◆ **Stated problem**
Please change "Where should I click to" to "Where do I click to" in everything from the line containing "Where should I click to: Click the 抽取遗诏" down to the line containing "Action: [48, 827]". Return only those lines, with nothing else altered.

◆ **Provided information**
§ §
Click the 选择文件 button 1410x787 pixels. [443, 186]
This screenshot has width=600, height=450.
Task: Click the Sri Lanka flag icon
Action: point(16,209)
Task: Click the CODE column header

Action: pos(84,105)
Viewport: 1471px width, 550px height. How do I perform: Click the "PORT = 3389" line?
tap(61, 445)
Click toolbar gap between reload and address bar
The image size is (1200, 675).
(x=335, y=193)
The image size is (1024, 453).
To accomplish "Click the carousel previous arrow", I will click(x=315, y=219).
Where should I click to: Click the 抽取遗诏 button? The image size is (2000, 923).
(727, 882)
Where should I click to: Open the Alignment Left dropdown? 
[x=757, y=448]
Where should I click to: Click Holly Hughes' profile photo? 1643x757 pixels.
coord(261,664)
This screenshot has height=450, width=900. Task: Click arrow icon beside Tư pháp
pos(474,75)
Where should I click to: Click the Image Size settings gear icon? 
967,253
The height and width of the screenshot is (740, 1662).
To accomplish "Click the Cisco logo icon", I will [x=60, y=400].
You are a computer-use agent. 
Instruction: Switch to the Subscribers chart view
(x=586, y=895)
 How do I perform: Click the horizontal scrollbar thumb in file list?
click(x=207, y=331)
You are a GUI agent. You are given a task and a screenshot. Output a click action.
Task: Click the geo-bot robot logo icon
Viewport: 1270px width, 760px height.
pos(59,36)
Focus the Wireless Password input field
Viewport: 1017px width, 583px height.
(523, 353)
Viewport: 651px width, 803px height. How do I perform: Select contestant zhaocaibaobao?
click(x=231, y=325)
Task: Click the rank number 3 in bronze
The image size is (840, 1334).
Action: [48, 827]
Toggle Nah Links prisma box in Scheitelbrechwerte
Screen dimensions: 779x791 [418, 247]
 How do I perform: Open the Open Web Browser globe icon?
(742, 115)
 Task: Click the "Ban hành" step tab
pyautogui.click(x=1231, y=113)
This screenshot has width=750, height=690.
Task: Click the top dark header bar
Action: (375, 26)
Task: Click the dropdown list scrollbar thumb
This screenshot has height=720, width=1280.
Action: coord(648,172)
§ §
◆ **Result below**
Where do I click to: Click the 抽取遗诏 button? The image size is (2000, 923).
(727, 882)
Where do I click to: Open the Alignment Left dropdown? 
[x=757, y=448]
Where do I click to: Click Holly Hughes' profile photo? 1643x757 pixels.
coord(261,664)
This screenshot has height=450, width=900. Task: Click arrow icon beside Tư pháp
pos(474,75)
Where do I click to: Click the Image Size settings gear icon? 
967,253
The height and width of the screenshot is (740, 1662).
To accomplish "Click the Cisco logo icon", I will [x=60, y=400].
You are a computer-use agent. 
Instruction: Switch to the Subscribers chart view
(x=586, y=895)
 How do I perform: Click the horizontal scrollbar thumb in file list?
click(x=207, y=331)
You are a GUI agent. You are given a task and a screenshot. Output a click action.
Task: Click the geo-bot robot logo icon
Viewport: 1270px width, 760px height.
pos(59,36)
Focus the Wireless Password input field
Viewport: 1017px width, 583px height.
(523, 353)
Viewport: 651px width, 803px height. How do I perform: Select contestant zhaocaibaobao?
click(x=231, y=325)
Task: Click the rank number 3 in bronze
The image size is (840, 1334).
Action: [48, 827]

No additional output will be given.